• [HOW TO COMPLETE THIS TASK]: Each line of the material should be output exactly as shown.
===== RECORDS FOR THIS EXERCISE =====
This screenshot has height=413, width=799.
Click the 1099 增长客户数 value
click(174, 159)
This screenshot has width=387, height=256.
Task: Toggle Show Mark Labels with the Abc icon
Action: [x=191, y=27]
=====
• [REPLY]:
This screenshot has height=413, width=799.
Click the 1099 增长客户数 value
click(174, 159)
This screenshot has width=387, height=256.
Task: Toggle Show Mark Labels with the Abc icon
Action: [x=191, y=27]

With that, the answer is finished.